Die Bundesrepublik wird am Wochenende endgültig ihre finanziellen Schulden aus dem Ersten Weltkrieg (1914 bis 1918) begleichen. Mit dem zwanzigsten Jahrestag der Wiedervereinigung am Sonntag werden letzte Zinszahlungen in Höhe von fast 200 Millionen Euro für Staatsanleihen fällig, die in den zwanziger Jahren aufgelegt wurden, um die Entschädigungszahlungen Deutschlands nach dem Krieg zu finanzieren.

Die Zahlungen waren 1918 im Vertrag von Versailles festgelegt worden und sollten Frankreich und Belgien für die Kosten entschädigen, die den Ländern durch den Krieg entstanden waren. Die Belastung des Deutschen Reichs durch die Versailler Verträge galt als begünstigender Faktor für die Machtergreifung Hitlers.

Hintergrund des Endes der Entschädigungszahlungen ist das Londoner Schuldenabkommen von 1953, in dem sich die Bundesrepublik gegenüber den Alliierten verpflichtet hatte, die Auslandsschulden des Deutschen Reiches zu übernehmen. Diese waren während des Zweiten Weltkriegs nicht mehr bedient worden. Die Regelung sah vor, dass Deutschland Anleihen zur Finanzierung der Schulden aus dem Ersten Weltkrieg erstattet. Offen blieben jedoch Zinszahlungen für die Anleihen unter anderem aus der Dawes- und der Young-Anleihe für die Jahre 1945 bis 1952.
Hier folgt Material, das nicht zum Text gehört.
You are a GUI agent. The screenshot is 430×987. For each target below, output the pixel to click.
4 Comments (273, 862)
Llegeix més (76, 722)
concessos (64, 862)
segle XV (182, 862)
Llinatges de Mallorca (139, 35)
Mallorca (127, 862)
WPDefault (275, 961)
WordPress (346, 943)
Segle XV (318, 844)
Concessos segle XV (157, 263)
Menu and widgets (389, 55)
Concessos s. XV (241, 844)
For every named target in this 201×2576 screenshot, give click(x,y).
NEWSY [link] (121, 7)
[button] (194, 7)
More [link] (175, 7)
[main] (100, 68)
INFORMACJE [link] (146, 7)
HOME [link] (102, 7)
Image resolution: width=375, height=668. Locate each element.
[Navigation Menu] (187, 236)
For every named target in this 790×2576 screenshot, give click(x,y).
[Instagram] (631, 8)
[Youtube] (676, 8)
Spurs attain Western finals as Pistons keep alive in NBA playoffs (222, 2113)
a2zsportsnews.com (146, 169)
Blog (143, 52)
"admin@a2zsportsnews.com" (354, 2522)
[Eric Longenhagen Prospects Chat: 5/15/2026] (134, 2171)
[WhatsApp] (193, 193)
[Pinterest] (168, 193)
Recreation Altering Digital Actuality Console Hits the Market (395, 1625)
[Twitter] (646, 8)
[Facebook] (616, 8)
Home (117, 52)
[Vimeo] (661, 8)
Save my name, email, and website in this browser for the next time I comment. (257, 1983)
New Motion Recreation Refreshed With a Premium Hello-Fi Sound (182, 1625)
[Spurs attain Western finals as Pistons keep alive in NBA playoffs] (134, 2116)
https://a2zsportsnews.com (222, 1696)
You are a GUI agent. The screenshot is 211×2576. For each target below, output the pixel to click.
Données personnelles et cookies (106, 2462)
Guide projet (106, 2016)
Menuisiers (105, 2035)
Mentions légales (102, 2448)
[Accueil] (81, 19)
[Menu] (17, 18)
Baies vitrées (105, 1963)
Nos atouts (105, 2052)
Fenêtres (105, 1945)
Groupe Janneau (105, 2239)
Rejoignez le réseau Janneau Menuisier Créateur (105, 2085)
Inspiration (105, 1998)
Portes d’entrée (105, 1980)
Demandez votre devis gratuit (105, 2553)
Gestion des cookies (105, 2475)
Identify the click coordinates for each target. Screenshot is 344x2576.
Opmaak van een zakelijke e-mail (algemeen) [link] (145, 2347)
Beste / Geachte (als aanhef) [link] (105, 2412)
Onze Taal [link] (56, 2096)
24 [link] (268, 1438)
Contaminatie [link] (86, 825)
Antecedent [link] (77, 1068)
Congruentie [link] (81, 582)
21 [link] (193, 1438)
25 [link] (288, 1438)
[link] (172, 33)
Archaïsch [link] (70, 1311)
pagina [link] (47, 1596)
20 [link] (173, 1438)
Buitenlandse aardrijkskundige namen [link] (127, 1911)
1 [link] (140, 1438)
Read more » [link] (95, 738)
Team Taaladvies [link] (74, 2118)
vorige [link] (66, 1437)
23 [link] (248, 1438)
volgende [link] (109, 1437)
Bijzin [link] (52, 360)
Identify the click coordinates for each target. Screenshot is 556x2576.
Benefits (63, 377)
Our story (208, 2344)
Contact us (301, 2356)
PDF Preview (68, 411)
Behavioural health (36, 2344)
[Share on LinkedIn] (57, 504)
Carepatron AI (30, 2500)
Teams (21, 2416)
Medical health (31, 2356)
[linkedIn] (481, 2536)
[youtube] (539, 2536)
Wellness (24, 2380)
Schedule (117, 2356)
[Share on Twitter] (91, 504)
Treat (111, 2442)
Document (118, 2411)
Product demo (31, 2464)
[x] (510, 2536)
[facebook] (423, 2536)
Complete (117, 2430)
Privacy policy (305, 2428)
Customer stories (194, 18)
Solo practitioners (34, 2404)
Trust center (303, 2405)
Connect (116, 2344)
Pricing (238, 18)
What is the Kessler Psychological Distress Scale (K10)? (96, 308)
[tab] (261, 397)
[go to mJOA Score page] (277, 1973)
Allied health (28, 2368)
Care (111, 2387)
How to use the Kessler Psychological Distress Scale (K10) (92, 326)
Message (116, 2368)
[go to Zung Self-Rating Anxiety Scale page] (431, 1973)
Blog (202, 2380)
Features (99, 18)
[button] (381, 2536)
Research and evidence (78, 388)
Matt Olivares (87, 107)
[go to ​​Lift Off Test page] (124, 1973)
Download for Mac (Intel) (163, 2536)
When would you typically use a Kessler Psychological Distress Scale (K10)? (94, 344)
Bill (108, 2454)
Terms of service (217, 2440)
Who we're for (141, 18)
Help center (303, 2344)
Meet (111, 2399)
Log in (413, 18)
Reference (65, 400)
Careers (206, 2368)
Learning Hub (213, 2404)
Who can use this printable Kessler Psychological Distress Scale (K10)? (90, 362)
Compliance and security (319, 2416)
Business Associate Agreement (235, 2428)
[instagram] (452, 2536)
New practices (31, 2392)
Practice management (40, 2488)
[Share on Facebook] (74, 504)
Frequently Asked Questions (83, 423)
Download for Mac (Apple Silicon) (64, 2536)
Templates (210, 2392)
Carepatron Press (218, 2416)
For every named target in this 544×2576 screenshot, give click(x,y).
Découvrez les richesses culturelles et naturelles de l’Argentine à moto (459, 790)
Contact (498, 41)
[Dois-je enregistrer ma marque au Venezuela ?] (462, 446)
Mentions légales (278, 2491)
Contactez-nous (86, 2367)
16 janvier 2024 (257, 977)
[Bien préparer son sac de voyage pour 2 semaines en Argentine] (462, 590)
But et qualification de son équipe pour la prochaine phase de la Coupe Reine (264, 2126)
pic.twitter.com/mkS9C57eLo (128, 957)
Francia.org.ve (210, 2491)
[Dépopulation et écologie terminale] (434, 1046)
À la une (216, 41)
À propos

Die Vereinbarungen von 1953 sahen vor, dass diese Zinszahlungen erst im Falle einer Wiedervereinigung Deutschlands fällig werden sollen – ein Ereignis, das damals in weiter Ferne erschien. Mit der deutsch-deutschen Wiedervereinigung wurden dann am 3. Oktober 1990 neue Anleihen aufgelegt, welche die noch offenen Zinszahlungen mit einer Laufzeit von 20 Jahren regeln sollten. Wegen dieser Regelung und dem Stichtag 3. Oktober hat Deutschland dann am Sonntag seine finanzielle Kriegsschuld 92 Jahre nach dem Vertragsschluss von Versailles endgültig beglichen.